Pick the first image according to what makes the home legible
For many Dutch apartments, the best first image is the brightest main living area because it communicates natural light, usable width, and overall condition in one glance. Canal homes, character properties, and family houses may gain more from the facade or the exterior arrival frame if that is the clearest expression of value.
The important thing is not following a rigid formula. It is choosing the frame that makes the home easiest to trust and easiest to understand. If that frame needs support, use AI photo enhancement or exterior retouching to improve clarity without changing the character of the property.
Dutch listings usually gain more from clean realism than strong effects
In the Netherlands, buyers often respond well to restrained, believable imagery. Straight lines, balanced daylight, accurate room colour, and a tidy gallery usually do more work than dramatic editing. Over-processing can make the home feel less credible, especially in smaller apartments or practical suburban stock where buyers want a trustworthy reading of the space.
The strongest edits are usually the ones that remove friction, not the ones that announce themselves.
The gallery should move through the home in a practical order
A clear sequence often works best: hero frame, living area, kitchen, bedroom, bathroom, then secondary rooms and any outdoor context. That makes it easier for buyers to build a mental map of the property without guessing how the spaces connect.

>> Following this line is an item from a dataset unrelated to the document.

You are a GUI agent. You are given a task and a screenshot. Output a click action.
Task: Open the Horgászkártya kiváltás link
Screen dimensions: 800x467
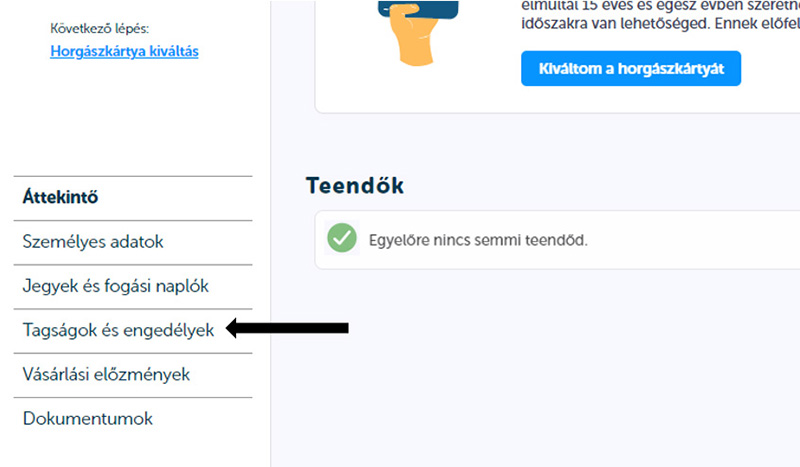pyautogui.click(x=124, y=52)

The same sequence also becomes more reusable later if the listing feeds video slideshows, pitch decks, or social presentation assets.
Sources and further reading
FAQ
Should Dutch listings usually start with the living room?+
Many apartments benefit from that because the living room quickly communicates light and layout, but houses with stronger exterior character may work better with the facade first.
Do heavy edits help on Funda?+
Usually less than clear realism. Balanced light, straight verticals, and a tidy room hierarchy often perform better than dramatic edits.
Why does room order matter so much?+
Because buyers compare quickly, and a logical gallery helps them understand the home with less effort and more confidence.